Gareth Young (Lewes, CEP): We are indebted to Ordovicius for bringing us Richard Wyn Jones' series of fatalist scenarios on the break-up of Britain. On an English parliament the fatalist cascade follows this train of thought:
- England is too large to be accommodated in the devolved settlement. An English parliament would be more powerful than the UK Government, it would be more central to peoples' lives and the everyday political life of the country. The supremacy and legitimacy of the UK government would be undermined, and with it our sense of Britishness.
- A more formal federal system would need to be devised to proscribe the extent and limitations of the national and federal governments in order to accommodate the English elephant in the room.
- Such a radical constitutional change is contrary to England's conservative instincts and the English will decide that such an upheaval is not a price worth paying for union with Scotland (or Wales and NI).
Despite the fact that the CEP argues for a devolved English parliament based on the Scottish model I happen to agree with Richard, I think profound tensions will arise between England and the UK, and we will by necessity require a written federal constitution. This is nothing to be scared of. If Britain is worth saving then the British people will find a way do so. If not, then so be it: Fear of the consequences for Britain is no reason to deny England's right to self-determination, and if England is denied then the union is doomed anyway.
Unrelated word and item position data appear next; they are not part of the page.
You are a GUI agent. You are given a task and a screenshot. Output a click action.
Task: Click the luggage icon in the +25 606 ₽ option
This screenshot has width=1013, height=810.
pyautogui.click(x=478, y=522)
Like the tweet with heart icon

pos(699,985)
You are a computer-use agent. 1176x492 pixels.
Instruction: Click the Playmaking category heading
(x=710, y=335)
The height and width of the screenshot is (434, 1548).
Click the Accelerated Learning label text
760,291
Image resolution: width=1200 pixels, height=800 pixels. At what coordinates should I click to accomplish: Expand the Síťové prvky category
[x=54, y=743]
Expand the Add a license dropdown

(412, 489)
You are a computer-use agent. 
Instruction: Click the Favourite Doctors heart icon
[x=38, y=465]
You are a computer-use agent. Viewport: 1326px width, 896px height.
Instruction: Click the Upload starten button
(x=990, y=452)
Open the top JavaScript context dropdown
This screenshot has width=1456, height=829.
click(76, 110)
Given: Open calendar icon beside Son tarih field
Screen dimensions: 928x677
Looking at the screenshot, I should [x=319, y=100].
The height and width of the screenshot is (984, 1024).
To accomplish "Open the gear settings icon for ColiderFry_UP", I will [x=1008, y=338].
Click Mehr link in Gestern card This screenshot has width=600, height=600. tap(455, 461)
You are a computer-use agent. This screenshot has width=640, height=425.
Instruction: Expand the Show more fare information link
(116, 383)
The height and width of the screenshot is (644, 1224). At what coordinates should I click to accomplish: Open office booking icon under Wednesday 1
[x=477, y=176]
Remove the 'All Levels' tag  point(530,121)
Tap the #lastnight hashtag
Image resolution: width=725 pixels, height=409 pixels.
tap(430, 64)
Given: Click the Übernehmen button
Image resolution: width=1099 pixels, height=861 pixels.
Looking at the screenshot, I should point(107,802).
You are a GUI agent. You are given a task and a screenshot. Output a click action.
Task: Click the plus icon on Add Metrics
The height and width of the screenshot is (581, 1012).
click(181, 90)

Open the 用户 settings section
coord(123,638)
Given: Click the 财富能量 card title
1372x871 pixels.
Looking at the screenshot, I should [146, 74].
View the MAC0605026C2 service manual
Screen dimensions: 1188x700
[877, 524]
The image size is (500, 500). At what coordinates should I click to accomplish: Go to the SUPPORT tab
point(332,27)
The asymmetric constitution devised by New Labour that afforded extra privileges to everyone but the English has relied to a large extent upon the magnanimity of the English. Several members of the government have even invoked the famous English sense of fair play when imploring the us to show restraint towards the Scots in order that we might keep their unfair union together. Recently Alex Salmond has been delighted to discover that English restraint has its limits.
A devolved system would be entirely reliant on English restraint. If you can imagine a devolved English government acting in the manner of Alex Salmond's Scottish administration - forever pushing the envelope and antagonising the rest of the UK - then you can easily imagine the end of Britain. Worse still a devolved settlement not only rests on English restraint, but also upon the trust and fealty of the smaller nations, and Scotland in particular is neither trusting of English politicians or possessed of goodwill toward the Ancien Régime of England.
A federal settlement probably also requires English restraint because it is likely that the English would have to sacrifice their numerical advantage in the federal parliament, perhaps by qualified majority voting or some other mechanism, to prevent England from having the decisive say in all federal matters. Such a mechanism would effectively mean that it is ultimately the nations - and not the federal parliament - that will be sovereign. It will be very hard for unionists to turn their ideology of British sovereignty around like that, but some of them have already unwittingly done so when they pledged to uphold the sovereign right of the Scottish people - thus moving sovereignty from the centre to the periphery; from Britain to Scotland.
There is no solution that will be anomaly free and there's going to have to come a time when the British people have to ratify a solution that is acceptable to 'the British' as a whole and also to the nations of the UK individually. How we approach the 'British Question' relies upon England's answer to the English Question, and it's a fear of consequences that has prevented anyone yet asking the English for their answer to their question.
If, as Brian Barder suggests, a federal system will take 20 years to set up, the UK will have to limp on in a quasi-federal form. Personally I wouldn't put my mortgage on it lasting that long.
The fatalism of Richard's analysis runs contrary to the lack of any strong public desire to actually abolish the United Kingdom. If the break-up of Britain comes to pass it will be because of dithering, delay and drift. Resentment is building but whilst there is still majority support for the union the onus is our politicians to come up with a constitutional solution. Certainly Britain is a concept that needs to be reinvented - not so much in an emotional sense as in a political sense that will help inform the emotional sense.